Mais , sur Matin Première, je trouve que Jean-Pierre Jacquemin est souvent le premier à rajouter de l’huile sur le feu. Exemple : hier, Di Rupo dit qu’il trouve "scandaleux" que le ministre Keulen n’ait pas nommé les trois bourgmestres de la périphérie.
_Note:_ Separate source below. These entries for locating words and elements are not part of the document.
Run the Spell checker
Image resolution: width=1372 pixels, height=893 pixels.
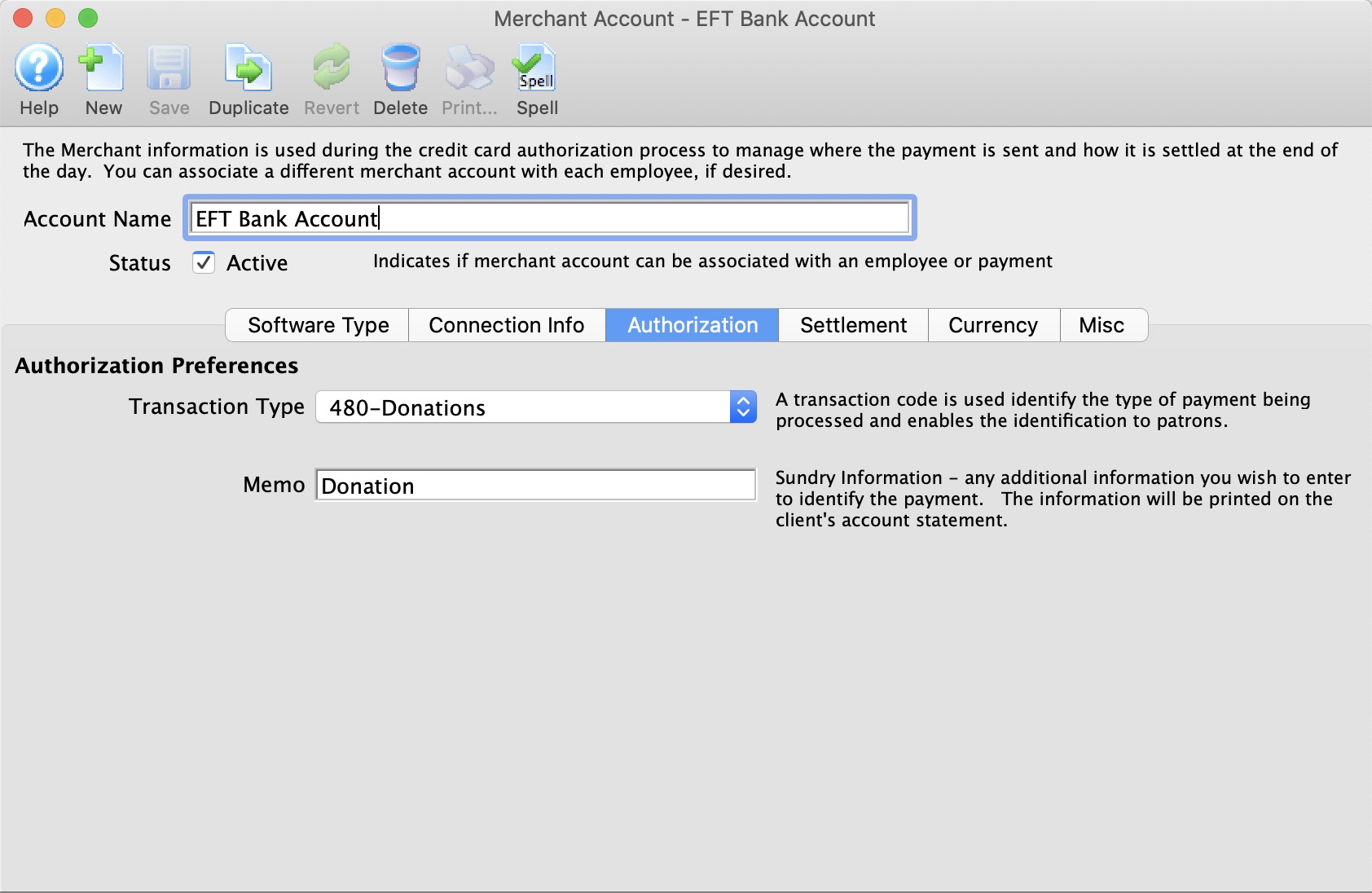tap(535, 77)
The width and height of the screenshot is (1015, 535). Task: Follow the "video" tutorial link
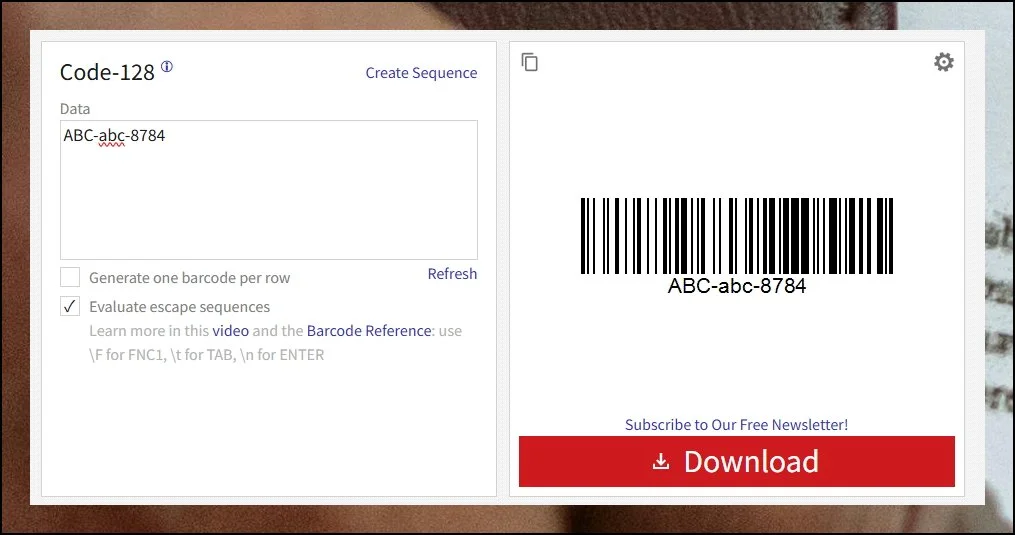230,331
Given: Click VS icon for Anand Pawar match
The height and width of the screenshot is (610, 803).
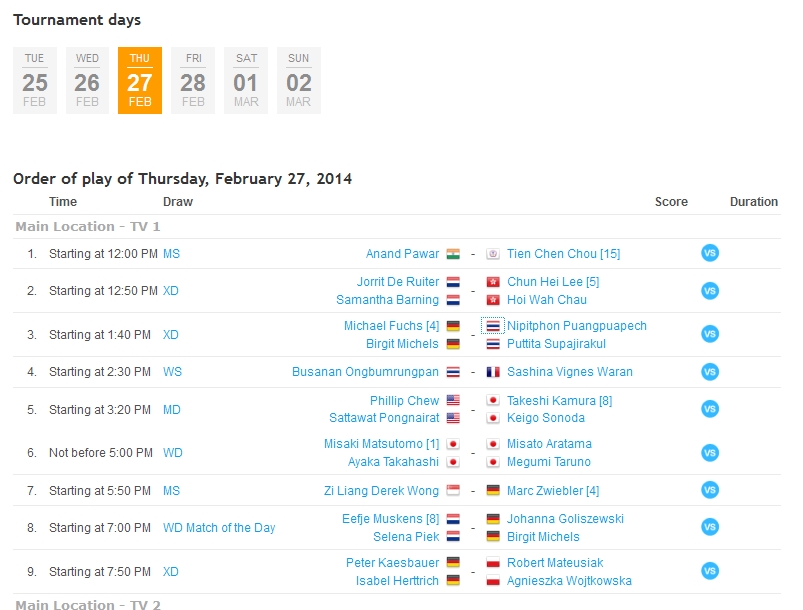Looking at the screenshot, I should pyautogui.click(x=710, y=254).
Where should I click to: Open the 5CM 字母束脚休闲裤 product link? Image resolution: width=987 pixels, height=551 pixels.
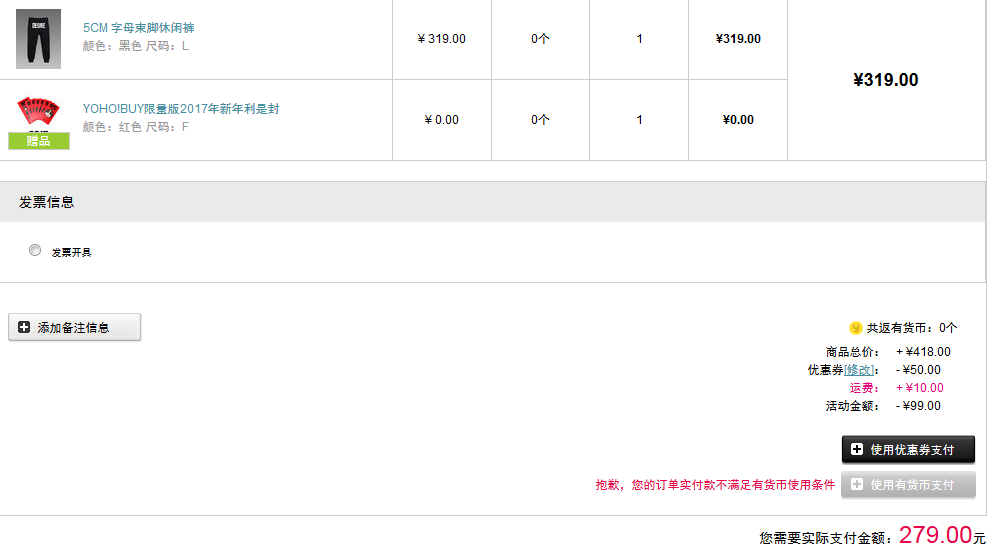[x=138, y=28]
Et Jacquemin lui demande : "Scandaleux, pas plus que cela ?" Di Rupo, sans doute par peur de paraître plus mou sur le sujet que le MR, muscle alors le propos : "Si, si, bien sûr que c’est beaucoup plus grave que cela." (je cite de mémoire)
Et ce matin, j’étais assez abasourdi en écoutant l’interview du bourgmestre de Linkebeek. Le journaliste semblait considérer comme une évidence qu’il fallait dans ce cas considérer les trois bourgmestres comme des pauvres victimes d’un déni de démocratie. Le moindre esprit critique semble avoir disparu face aux thèses du FDF, et personne ne fait un tant soit peu l’effort de comprendre les positions flamandes.
Mais j’ajoute que ce serait une grave erreur d’évaluer de façon trop personnelle l’attitude de tel ou tel journaliste dans cette crise. Certes, il y en a qui jouent un peu plus que d’autres la carte de l’hystérie et de la dramatisation à outrance. Mais le fond du problème est ailleurs : un certain sensationnalisme anti-flamand soft fait grimper l’audience ou le lectorat, tout simplement. Donc, quelque part, c’est bête à dire, mais c’est un peu la faute des auditeurs et des lecteurs.